Project 1. Scaling Experiment

Train language models of several sizes and fit a scaling curve:

L(N) \approx aN^{-b} + c

Plot:

parameter count vs validation loss
compute vs validation loss

Project 2. Efficient Inference System

Build a text-generation service with:

quantized inference
KV caching
batching
latency measurement

Measure throughput and memory usage.

Project 3. Physics-Informed Neural Network

Train a PINN to solve a partial differential equation such as:

heat equation
wave equation
Burgers’ equation

Compare learned and analytical solutions.

Project 4. Robot Policy Learning

Train a robot policy in simulation using:

imitation learning
reinforcement learning

Evaluate sim-to-real transfer performance if hardware is available.
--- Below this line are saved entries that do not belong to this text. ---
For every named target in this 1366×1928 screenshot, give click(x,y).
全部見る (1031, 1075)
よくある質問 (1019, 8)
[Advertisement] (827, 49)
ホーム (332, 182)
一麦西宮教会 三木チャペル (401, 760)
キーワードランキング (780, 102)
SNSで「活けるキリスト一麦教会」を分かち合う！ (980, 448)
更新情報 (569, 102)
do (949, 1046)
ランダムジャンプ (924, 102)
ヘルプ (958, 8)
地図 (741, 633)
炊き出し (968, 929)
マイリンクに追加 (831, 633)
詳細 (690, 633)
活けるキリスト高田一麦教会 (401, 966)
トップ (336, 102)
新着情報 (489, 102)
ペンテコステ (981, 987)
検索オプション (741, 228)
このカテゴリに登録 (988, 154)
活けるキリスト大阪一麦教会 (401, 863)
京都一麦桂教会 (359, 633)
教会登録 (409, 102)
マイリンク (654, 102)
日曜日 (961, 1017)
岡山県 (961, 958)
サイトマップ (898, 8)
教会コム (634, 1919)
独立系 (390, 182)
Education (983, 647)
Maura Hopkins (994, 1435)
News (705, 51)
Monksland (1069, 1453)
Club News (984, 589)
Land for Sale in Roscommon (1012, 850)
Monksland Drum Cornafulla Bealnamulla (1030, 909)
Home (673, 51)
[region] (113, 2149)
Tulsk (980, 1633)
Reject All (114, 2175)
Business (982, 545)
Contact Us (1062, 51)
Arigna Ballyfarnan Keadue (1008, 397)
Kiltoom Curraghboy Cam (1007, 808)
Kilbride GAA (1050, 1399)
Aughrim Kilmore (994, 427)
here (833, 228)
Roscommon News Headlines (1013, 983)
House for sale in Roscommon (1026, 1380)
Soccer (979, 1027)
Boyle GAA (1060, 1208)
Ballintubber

Project 5. Long-Context Evaluation

Evaluate transformer performance as context length increases.

Measure:

memory usage
inference latency
retrieval accuracy
degradation under long sequences

Chapter Summary

This chapter explored future directions in deep learning:

scaling laws
efficient AI systems
scientific deep learning
robotics and embodied AI
open research problems

Modern AI research increasingly combines:

large-scale optimization
multimodal learning
reasoning systems
scientific computation
interaction with tools and environments

Future progress will depend not only on larger models, but also on deeper understanding, more efficient systems, stronger evaluation methods, and safer deployment practices.